0~13일 및 13일 이후 장기 배양에서 P1S5D 및 P8S10D 유도의 단계별 프로토콜

1. 조직 배양 디쉬를 매트리겔(354234; BD)로 코팅한다: DMEM/F12 중 1:30으로 희석하고 조직 배양 디쉬에 도포한다. 실온에서 2 hr 동안 방치한다.

2. 세포를 탈착한다: 세포 배양물을 PBS로 1회 세척하고, 대부분의 세포가 탈착될 때까지 0.5~1 hr 동안 37℃에서 아큐타제로 해리시킨다.

3. 세척 후, 세포를 Y-27632(10 μM)가 보충된 hESC 배지에 재현탁하고, 1 hr 동안 37℃에서 젤라틴-코팅된 플레이트 상에 플레이트-접종하여 MEF를 제거한다.

4. 세포 현탁액을 수집한다. 세척 후, 세포를 200,000개 세포/㎠로 Y-27632 및 FGF2(10 ng/ml)가 보충된 MEF 컨디셔닝된 배지(완전 융합성 MEF 배양으로부터 수집된 컨디셔닝된 hESC 배지)에 세포를 플레이트-접종한다.

5. 다음 날(0일) 분화를 시작한다. 820 ml의 Knockout DMEM, 150 ml Knockout 혈청 대체물질, 1 mM L-글루타민, 100 μM MEM 비필수 아미노산 및 0.1 mM β-머캅토에탄올(Life Technologies)을 함유하는 KSR 배지를 사용하여 분화를 시작하였다. P1S5D 및 P8S10D 유도에서 사용된 저해제에는 LDN193189(250 nM; Stemgent), SB431542(10 μM; Tocris), XAV939(5 μM; Tocris), PD0325901(P1S5D에서 1 μM, P8S10D에서 8 μM; Tocris), SU5402(P1S5D에서 5 μM, P8S10D에서 10 μM; Biovision), DAPT(10 μM; Tocris)가 포함된다. LSB+X를 0~6일부터 첨가하고, P/S/D를 2~13일부터 첨가하였다.
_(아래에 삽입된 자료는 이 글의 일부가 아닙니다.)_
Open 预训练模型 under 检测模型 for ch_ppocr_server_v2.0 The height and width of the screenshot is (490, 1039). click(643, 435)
6. B27 보충물질을 함유하는 N2 배지¹(N2/B27; Life Technologies)를 4일부터 2일마다 1/3 증분씩: 4 및 5일 동안 1/3 N2/B27, 6 및 7일 동안 2/3 N2/B27로 증가시키며 첨가하였다. 8일부터 시작해서, 배지를 B27(NB/B27), BDNF(20 ng/ml; R&D), cAMP(0.5 mM; Sigma-Aldrich) 및 아스코르브산(0.2 mM; Sigma-Aldrich)(BCA)이 보충된 신경기본 배지로 교체한다. P1S5D 및 P8S10D 분화 방식의 개요(0~13일)를 도 2a에 나타낸다.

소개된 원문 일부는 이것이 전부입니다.